A new record for nuclear verdicts against a trucking company may have been set with a $1 billion verdict handed down Tuesday by a Florida jury.
What had generally been viewed as the biggest nuclear verdict ever was the $411 million awarded last fall against a one-truck company that offered essentially no defense at trial.
The two companies involved in the latest case, according to local press reports, are Kahkashan Carriers, a Canadian company, and AJD Business Services. It is identified in media reports as U.S.-based but its location is unclear.
According to press reports, the crash occurred in early September 2017, taking the life of Connor Dzion, who had just begun classes as a freshman at the University of North Florida.
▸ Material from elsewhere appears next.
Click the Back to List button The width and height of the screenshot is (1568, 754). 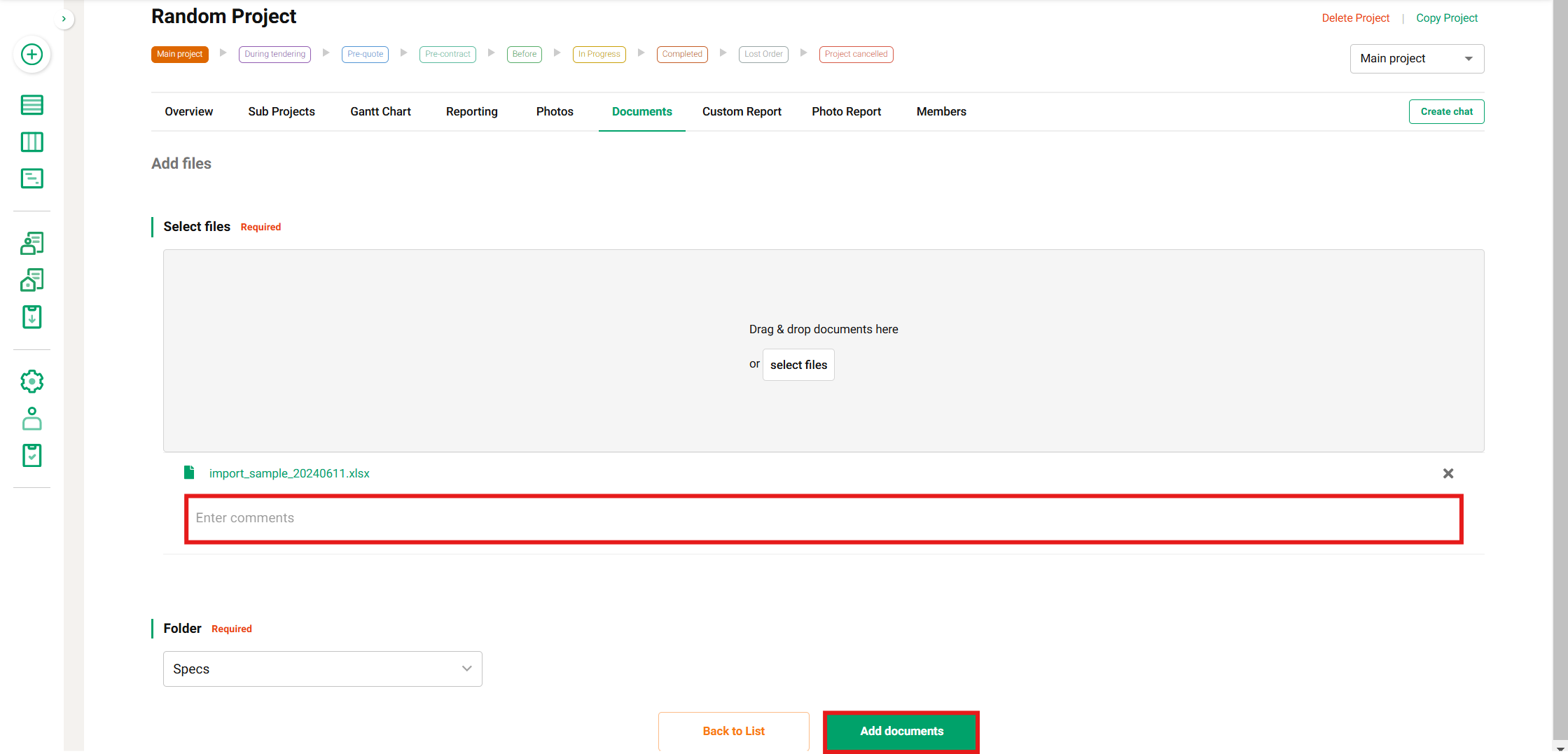coord(733,731)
The wreck occurred in Yulee, Florida, on Interstate 95. Yulee is in Nassau County, north of Jacksonville, and it was a Nassau County jury that handed down the verdict.
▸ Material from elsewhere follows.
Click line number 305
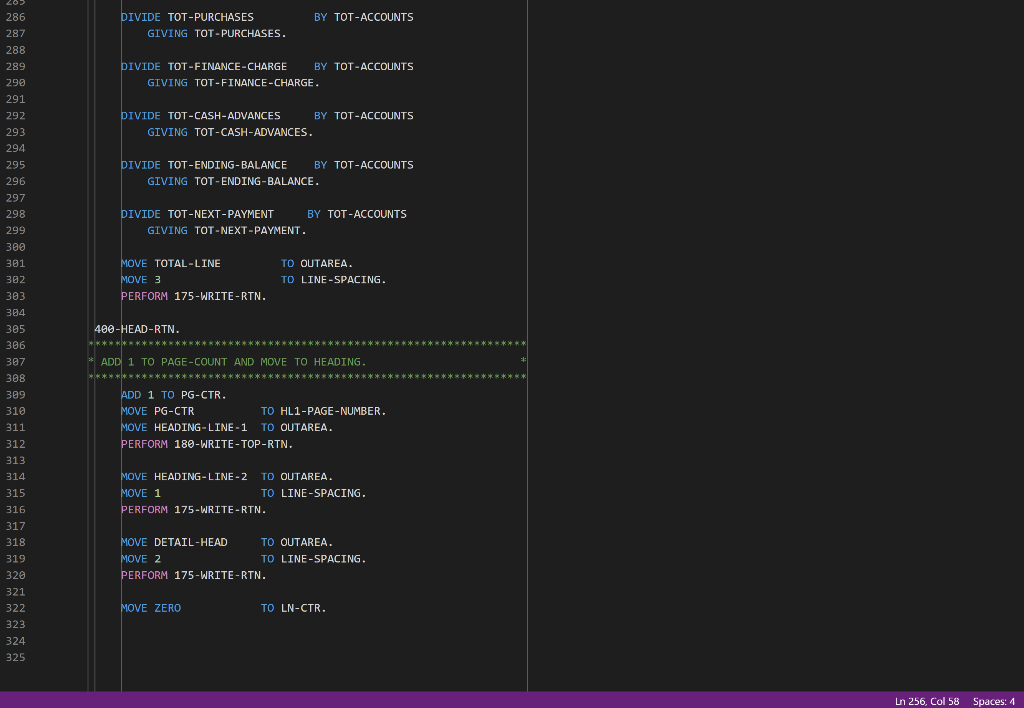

Dzion was stuck in a traffic jam created by a wreck that involved the truck operated by AJD. Reports say he had been there roughly an hour when the truck driven by a driver for Kahkashan Carrier slammed into his car at 70 mph.
The billion-dollar verdict was split as a $100 million payment to Dzion’s parents, who brought the suit, and a $900 million punitive damages verdict against AJD, according to media reports. The split on the $100 million payment was not spelled out in the statement on the verdict released by the plaintiff’s attorney.
AJD does not show up in internet searches in any way that suggests it is still in business. According to data in Carrier Lists, AJD’s status with the Department of Transportation is inactive.
Kahkashan Carrier is Quebec-based. Its DOT number is also listed as inactive.
The parents of Dzion were represented by the law firm of Pajcic & Pajcic. In a prepared statement released after the verdict was handed down Tuesday, it described its version of what happened on Labor Day weekend in 2017.
“The semi-driver, working for AJD Business Services Inc. was distracted by his cell phone, driving over the legal limit of hours and did not even have a commercial driver’s license when he caused a crash and flipped his truck, blocking the highway and causing a massive backup on the interstate,” the statement from the law firm said. “More than an hour later, another distracted trucker, working for Kahkashan Carrier, Inc. of Canada, was traveling on cruise control at 70 miles an hour when he slammed into the line of stopped traffic, killing Connor [Dzion]. That truck’s data recorder showed he did not even attempt to brake until one second before the fatal crash.”
Alix Miller, the president of the Florida Trucking Association, said she was not familiar with the case beyond what she had read in media reports. But she indicated that the environment for trucking companies involved in litigation in the Sunshine State is getting tougher.
“The legal climate in Florida has been getting increasingly worse, with settlements and verdicts not reflective of evidence or the case,” she said in a statement to FreightWaves. “It is becoming difficult for trucking companies to do business in Florida — major insurance companies are no longer writing policies in the state, and rates can be 3-4x more per truck than other states. Safe and responsible trucking companies are facing moving out of Florida or going out of business as a direct result of a broken judicial system.”